In contrast to Hitler or Mussolini, Tojo's countrymen place no special blame on him for the start of Japan's most catastrophic military adventure. If an opinion poll were taken today in Japan, most people, if they remembered him at all, would probably regard him with either neutral or sympathetic feelings. As one recent Japanese textbook improbably insisted, Japan was left with no other choice except to go to war with the Allies, and Tojo was simply the man who pushed the button.
Blissful Obedience. The memory of Tojo is still keenly alive for his widow, who talked recently with TIME's S. Chang. "He is still watching over us," insisted Mrs. Tojo, who keeps his full-length portrait on the wall of the modest Tokyo home that they shared for many years. At 79, she is shrunken with age. Nonetheless, she readily recalls her life of blissful obedience to Tojo, whose keen mind and demanding ways won him the nickname "the Razor" from his subordinates.
During his years in power, Tojo never deigned to discuss affairs of state with his wife; she learned of the attack on Pearl Harbor on the radio. But on the day of Japan's surrender her husband was more communicative. By then, because of military setbacks, he had been dismissed as Premier, had lost his general's rank and had been ousted from other government posts. They listened together to the radio announcement by Emperor Hirohito. As she remembers, Tojo received the news calmly and took another cup of coffee and a cigarette, his only luxuries, to help him to formulate his thoughts.
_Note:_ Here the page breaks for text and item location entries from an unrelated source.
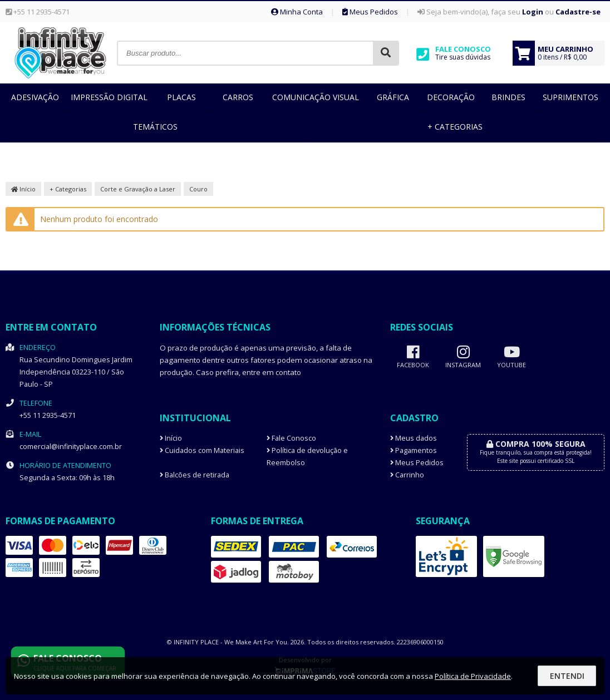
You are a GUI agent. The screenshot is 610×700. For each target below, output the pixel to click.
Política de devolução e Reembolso (307, 456)
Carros (238, 97)
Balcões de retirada (194, 475)
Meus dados (414, 438)
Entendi (567, 676)
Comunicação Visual (316, 97)
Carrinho (407, 475)
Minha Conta (297, 12)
Then he told her: "Time has come for all of us to start reconstructing peace around the world." He added: "Remember, to live is sometimes even harder than to die." And what did she have to say to this lordly bit of Tojoism? "I responded as I had to all of his utterances ever since I became his wife at the age of 18. I bowed low to him and said Hai [yes]," she recalled with a captivating smile.
For the first month of the U.S. occupation, Tojo and his wife lived undisturbed in their Tokyo home. But one day in mid-September a group of foreign correspondents burst into his home unexpectedly. At the sight of the newsmen, who were dressed in Army uniforms, Tojo immediately told his wife to flee out the back door. After exhaling another Hai, she did. Then Tojo, perhaps to save his honor, tried to commit suicide with a revolver but he only managed to wound himself. Mrs. Tojo, disobeying the command of her husband for the first time in her life, crept back to the house to watch as American MPs came to carry her bleeding husband away.
Faith in the Future. She saw Tojo for the last time in a Tokyo prison on Dec. 18, 1948, only four days before his execution for war crimes. As they spoke together, he dismissed the handcuffs on his wrists. "These things are of no importance because nothing can put a yoke on my mind, and my mind remains as free as ever," he told her. He kept repeating, she recalls, that Japan was a great nation and that everything would work all right for the country.
Tojo's own family are a case in point. His eldest surviving son, who is one of Japan's leading aeronautical engineers, drafted the twin-engine YS-11 transport, which has re-established Japan in the international aircraft business. The other surviving son is a Japanese air force colonel. Tojo's three daughters are all married and comfortable. His youngest daughter, Kimie, who studied international relations at the University of Michigan, is married to an American consulting engineer based in Tokyo.